Risk-Adjusted Performance

Weak

 
Weak
 
Strong
Compared to the overall equity markets, risk-adjusted returns on investments in Starknet are ranked lower than 2 (%) of all global equities and portfolios over the last 90 days. In spite of rather unsteady fundamental indicators, Starknet exhibited solid returns over the last few months and may actually be approaching a breakup point.

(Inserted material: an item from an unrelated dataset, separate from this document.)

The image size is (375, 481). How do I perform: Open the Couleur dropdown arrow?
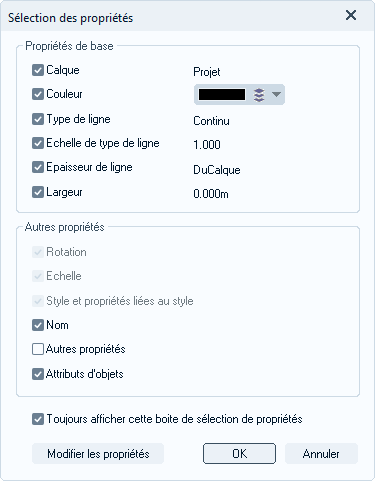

Cronos and Starknet Volatility Contrast

   Predicted Return Density   
       Returns  

Pair Trading with Cronos and Starknet

The main advantage of trading using opposite Cronos and Starknet positions is that it hedges away some unsystematic risk. Because of two separate transactions, even if Cronos position performs unexpectedly, Starknet can make up some of the losses. Pair trading also minimizes risk from directional movements in the market. For example, if an entire industry or sector drops because of unexpected headlines, the short position in Starknet will offset losses from the drop in Starknet's long position.
The idea behind Cronos and Starknet pairs trading is to make the combined position market-neutral, meaning the overall market's direction will not affect its win or loss (or potential downside or upside). This can be achieved by designing a pairs trade with two highly correlated stocks or equities that operate in a similar space or sector, making it possible to obtain profits through simple and relatively low-risk investment.
Check out your portfolio center.
Note that this page's information should be used as a complementary analysis to find the right mix of equity instruments to add to your existing portfolios or create a brand new portfolio. You can also try the Global Markets Map module to get a quick overview of global market snapshot using zoomable world map. Drill down to check world indexes.